Où est allée Mary ? lui demandai-je.

Payer quelques factures, me répondit-elle.

Impatienté, je me mis à faire les cent pas dans ma chambre.

Eh quoi ! Jim, me dit-elle, ne pouvez-vous cinq minutes vous passer de Mary ? Même pour si peu de temps, ma compagnie ne vous suffit point ? Voilà qui ne fait guère mon éloge.

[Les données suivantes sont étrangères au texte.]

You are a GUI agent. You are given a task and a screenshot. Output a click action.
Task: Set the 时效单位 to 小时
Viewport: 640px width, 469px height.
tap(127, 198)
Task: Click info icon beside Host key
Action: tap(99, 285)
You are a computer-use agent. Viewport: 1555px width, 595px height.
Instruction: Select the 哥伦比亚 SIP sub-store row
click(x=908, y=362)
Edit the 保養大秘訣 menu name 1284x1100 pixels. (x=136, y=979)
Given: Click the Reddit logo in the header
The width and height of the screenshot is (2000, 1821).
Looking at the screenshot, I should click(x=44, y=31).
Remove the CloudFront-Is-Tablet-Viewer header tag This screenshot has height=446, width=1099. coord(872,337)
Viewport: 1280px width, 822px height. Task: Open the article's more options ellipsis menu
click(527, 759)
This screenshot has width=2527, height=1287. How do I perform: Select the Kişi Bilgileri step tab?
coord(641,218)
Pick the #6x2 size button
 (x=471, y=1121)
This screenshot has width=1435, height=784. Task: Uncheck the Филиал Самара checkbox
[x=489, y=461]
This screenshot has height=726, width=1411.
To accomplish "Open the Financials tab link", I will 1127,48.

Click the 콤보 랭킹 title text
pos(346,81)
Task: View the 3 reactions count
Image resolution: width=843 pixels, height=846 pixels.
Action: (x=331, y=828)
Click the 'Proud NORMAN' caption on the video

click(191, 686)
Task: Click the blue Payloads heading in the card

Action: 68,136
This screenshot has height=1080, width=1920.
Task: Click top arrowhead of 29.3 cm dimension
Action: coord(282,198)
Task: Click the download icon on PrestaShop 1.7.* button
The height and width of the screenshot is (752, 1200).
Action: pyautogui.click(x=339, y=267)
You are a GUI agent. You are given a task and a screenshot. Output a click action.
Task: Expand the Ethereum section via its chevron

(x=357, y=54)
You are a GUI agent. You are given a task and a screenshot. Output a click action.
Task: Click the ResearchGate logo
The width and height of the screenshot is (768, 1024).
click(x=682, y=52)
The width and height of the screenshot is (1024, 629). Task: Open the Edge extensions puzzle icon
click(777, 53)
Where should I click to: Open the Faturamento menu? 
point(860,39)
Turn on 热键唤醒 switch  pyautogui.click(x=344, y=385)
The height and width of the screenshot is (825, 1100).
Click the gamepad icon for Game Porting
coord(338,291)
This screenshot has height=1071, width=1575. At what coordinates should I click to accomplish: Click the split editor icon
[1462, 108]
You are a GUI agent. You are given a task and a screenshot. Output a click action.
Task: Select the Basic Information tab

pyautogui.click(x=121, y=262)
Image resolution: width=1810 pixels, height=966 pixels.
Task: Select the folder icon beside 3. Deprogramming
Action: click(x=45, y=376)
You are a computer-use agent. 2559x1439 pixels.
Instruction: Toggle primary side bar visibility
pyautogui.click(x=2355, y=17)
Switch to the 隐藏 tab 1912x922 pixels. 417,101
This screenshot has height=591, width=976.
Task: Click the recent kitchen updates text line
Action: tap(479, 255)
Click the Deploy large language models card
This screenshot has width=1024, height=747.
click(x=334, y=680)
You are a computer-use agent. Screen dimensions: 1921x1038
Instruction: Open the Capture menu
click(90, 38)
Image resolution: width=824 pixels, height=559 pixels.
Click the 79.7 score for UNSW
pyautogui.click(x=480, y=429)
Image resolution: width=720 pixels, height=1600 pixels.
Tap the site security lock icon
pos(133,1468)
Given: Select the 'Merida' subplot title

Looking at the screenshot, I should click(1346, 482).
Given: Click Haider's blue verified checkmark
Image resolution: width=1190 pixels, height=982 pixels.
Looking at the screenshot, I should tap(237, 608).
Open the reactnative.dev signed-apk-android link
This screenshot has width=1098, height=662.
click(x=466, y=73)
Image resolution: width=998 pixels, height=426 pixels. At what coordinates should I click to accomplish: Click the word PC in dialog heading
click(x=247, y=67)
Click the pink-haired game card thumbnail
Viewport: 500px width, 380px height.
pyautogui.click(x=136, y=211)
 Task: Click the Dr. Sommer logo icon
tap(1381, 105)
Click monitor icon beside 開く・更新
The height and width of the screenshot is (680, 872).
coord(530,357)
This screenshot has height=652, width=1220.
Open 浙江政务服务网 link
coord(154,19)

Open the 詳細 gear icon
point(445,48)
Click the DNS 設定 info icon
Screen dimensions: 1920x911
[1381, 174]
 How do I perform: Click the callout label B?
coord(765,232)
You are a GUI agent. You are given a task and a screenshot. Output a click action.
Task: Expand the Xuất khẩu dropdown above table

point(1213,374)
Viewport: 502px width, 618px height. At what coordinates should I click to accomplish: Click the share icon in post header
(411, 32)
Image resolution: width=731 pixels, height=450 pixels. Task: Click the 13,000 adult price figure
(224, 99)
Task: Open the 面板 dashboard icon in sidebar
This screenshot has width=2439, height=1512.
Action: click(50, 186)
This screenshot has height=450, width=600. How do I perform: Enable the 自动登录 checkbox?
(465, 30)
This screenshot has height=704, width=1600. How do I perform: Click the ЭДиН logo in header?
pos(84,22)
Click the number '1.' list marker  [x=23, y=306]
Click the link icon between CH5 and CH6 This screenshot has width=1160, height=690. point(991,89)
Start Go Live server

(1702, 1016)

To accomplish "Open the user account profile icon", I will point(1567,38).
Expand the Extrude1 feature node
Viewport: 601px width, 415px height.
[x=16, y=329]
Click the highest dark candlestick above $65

Mais si, ça va très bien comme ça, jeune fille ! répondis-je en lui tendant la main avec gentillesse.

Aussitôt, elle la saisit entre ses dix doigts ; ils brûlaient comme si elle avait eu la fièvre. Je la regardai dans les yeux et devinai tout. Nous n’eûmes besoin de parler ni l’un ni l’autre. Je pris un air sévère et je retirai ma main. Sarah demeura un instant silencieuse à mes côtés ; puis, me tapant sur l’épaule :

Allons, dit-elle, ne vous troublez pas, mon vieux Jim !

Là-dessus, il lui échappa une espèce de rire moqueur, et elle sortit de la chambre.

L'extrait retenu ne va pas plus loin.